= John Miles Little =

Australian surgeon (1933–2023)

John Miles Little (28 December 1933 – 30 September 2023) was an Australian academic and surgeon.

==Early life and education==
Little was born and raised in Sydney to orthopaedic surgeon Norman Little and Marion Friend. Little received a classical education at Cranbrook School, where he was the Head Boy. As an undergraduate, Little studied arts at the University of Sydney, residing at St Paul's College. He was later invited to join University House at the Australian National University under historian A.D. Trendall.

Little returned to the University of Sydney to study medicine, graduating in 1959. He trained at Royal Prince Alfred Hospital (RPAH), where he received Fellowship of the Royal Australasian College of Surgeons in 1963. After holding roles as a demonstrator in anatomy and a tutor in surgery, he was appointed Clinical Superintendent at RPAH in 1964. In 1966, Lttle received the Nuffield Dominion Travelling Fellowship and worked under Regius Professor Sir Andrew Kay at the University of Glasgow.

==Career==
In 1967, Little became honorary assistant surgeon at RPAH and senior lecturer in surgery. He was promoted to associate professor in 1971.

In 1978, Little was appointed the Foundation Professor of Surgery at Westmead Hospital, holding the position until 1996 and serving as Department of Surgery Chairman until 1990.

In 1987, Little co-founded the World Association of Hepatic Pancreatic and Biliary Surgeons. In 1993, he was made a Member of the Order of Australia for his contributions to medicine, particularly in hepatic and vascular surgery.

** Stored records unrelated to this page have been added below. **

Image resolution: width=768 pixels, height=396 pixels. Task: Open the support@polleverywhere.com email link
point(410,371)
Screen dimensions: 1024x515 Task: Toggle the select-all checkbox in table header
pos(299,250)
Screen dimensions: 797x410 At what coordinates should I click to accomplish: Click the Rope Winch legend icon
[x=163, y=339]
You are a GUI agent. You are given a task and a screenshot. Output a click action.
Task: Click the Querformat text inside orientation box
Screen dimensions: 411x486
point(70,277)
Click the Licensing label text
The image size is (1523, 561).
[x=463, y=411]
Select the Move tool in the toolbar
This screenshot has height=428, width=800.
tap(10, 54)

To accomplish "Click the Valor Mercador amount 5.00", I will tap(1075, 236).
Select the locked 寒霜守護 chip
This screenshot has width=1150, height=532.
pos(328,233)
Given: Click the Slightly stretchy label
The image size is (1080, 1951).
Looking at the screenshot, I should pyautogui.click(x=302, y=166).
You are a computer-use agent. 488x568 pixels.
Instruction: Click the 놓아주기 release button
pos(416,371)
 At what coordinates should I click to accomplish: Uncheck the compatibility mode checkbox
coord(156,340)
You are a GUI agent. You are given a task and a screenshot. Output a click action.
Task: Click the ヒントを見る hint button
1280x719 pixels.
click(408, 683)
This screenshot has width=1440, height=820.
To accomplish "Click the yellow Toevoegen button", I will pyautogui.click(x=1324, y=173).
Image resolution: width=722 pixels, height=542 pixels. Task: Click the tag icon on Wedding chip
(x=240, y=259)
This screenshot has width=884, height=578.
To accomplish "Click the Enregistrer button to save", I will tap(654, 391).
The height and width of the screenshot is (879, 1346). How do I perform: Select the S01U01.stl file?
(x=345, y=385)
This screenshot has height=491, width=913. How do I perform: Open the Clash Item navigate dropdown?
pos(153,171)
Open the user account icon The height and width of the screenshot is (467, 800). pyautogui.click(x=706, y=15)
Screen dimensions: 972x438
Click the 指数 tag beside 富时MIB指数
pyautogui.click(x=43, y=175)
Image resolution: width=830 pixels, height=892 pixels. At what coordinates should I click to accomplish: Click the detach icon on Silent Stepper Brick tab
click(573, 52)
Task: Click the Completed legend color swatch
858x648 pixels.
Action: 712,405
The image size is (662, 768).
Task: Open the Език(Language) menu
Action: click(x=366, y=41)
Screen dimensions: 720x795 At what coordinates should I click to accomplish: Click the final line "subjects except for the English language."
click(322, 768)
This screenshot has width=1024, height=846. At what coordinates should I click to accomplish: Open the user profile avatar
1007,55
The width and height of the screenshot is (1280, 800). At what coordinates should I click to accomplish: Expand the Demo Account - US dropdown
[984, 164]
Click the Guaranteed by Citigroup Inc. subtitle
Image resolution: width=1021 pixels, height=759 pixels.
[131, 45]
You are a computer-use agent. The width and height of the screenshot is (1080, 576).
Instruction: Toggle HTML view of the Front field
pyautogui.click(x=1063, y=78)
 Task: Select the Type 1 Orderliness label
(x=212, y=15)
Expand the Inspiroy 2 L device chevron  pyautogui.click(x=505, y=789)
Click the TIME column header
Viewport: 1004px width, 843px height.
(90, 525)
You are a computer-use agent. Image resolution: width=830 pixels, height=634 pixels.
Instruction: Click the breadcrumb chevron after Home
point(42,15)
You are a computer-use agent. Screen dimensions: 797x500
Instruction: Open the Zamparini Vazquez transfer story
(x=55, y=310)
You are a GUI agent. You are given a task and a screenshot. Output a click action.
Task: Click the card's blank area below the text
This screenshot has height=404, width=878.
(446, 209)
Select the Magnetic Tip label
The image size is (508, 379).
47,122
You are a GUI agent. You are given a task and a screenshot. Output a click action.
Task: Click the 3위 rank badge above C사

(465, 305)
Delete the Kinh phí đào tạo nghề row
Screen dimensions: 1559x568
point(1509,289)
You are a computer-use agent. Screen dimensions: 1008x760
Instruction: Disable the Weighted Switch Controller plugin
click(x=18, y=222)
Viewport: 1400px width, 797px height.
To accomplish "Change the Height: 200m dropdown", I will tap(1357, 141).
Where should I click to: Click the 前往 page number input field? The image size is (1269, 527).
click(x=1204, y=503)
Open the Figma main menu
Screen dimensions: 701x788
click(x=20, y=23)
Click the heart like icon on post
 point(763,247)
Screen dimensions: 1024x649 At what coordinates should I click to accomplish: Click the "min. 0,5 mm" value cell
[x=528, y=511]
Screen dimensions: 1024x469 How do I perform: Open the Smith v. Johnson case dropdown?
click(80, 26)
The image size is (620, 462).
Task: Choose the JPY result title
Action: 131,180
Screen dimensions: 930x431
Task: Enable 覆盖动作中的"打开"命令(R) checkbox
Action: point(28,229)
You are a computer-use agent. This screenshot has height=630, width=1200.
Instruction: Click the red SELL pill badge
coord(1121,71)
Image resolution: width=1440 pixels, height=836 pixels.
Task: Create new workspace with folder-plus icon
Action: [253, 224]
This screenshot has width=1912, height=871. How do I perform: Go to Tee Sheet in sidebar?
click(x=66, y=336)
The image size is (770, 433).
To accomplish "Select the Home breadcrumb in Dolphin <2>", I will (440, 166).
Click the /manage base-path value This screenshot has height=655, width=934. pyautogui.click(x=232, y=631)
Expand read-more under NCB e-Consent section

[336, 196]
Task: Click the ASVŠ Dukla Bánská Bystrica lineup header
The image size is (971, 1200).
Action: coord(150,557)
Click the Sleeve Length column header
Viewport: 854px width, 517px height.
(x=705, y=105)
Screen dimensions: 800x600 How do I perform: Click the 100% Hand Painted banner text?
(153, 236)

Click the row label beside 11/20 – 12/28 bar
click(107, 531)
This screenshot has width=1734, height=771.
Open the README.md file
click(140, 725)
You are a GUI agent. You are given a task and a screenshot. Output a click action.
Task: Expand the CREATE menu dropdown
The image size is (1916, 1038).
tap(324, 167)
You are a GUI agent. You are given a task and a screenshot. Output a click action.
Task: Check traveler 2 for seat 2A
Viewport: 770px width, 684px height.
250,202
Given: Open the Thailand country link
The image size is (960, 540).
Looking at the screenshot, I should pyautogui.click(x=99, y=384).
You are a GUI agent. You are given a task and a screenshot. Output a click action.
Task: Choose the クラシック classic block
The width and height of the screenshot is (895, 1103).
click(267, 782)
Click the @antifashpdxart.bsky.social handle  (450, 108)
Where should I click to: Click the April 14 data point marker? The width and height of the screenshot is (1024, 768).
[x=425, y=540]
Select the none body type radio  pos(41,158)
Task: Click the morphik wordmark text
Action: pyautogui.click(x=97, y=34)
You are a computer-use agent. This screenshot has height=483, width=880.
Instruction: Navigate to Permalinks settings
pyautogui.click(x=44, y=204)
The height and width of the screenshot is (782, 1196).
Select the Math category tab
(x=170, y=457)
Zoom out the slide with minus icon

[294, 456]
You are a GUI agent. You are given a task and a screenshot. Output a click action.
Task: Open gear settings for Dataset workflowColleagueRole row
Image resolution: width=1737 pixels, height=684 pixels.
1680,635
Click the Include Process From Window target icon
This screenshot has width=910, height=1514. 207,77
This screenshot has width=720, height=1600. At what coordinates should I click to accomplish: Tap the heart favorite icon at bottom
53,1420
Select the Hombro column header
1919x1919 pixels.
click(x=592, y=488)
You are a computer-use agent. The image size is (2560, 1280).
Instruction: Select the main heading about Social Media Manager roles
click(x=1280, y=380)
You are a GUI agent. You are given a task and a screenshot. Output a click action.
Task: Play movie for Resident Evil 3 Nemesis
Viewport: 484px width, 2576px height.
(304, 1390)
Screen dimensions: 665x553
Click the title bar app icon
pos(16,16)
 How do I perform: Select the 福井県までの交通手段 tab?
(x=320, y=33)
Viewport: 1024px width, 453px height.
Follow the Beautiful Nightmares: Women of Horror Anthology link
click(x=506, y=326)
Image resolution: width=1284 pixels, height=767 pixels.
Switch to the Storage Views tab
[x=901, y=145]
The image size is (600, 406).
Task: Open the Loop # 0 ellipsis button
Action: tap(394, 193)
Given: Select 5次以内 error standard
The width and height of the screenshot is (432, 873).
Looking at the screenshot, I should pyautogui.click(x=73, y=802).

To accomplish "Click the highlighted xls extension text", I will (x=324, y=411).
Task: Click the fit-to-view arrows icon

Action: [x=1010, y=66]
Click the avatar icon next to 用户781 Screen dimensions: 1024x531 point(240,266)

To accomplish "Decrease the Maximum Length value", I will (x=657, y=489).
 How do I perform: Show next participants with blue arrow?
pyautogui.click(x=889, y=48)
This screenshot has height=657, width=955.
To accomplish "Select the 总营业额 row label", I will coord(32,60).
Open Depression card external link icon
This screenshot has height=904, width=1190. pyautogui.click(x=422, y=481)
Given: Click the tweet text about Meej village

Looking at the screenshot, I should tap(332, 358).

In 1995, Little ended his surgical career and published Humane Medicine with Cambridge University Press and established the Centre for Values, Ethics, and the Law in Medicine (VELiM) at the University of Sydney, where he worked until 2003.

==Research==
Little's research covered peripheral vascular disease, hepatobiliary conditions, cancer chemotherapy, and related fields. He published works on managing liver injuries (1971) and amputations for vascular disease (1975).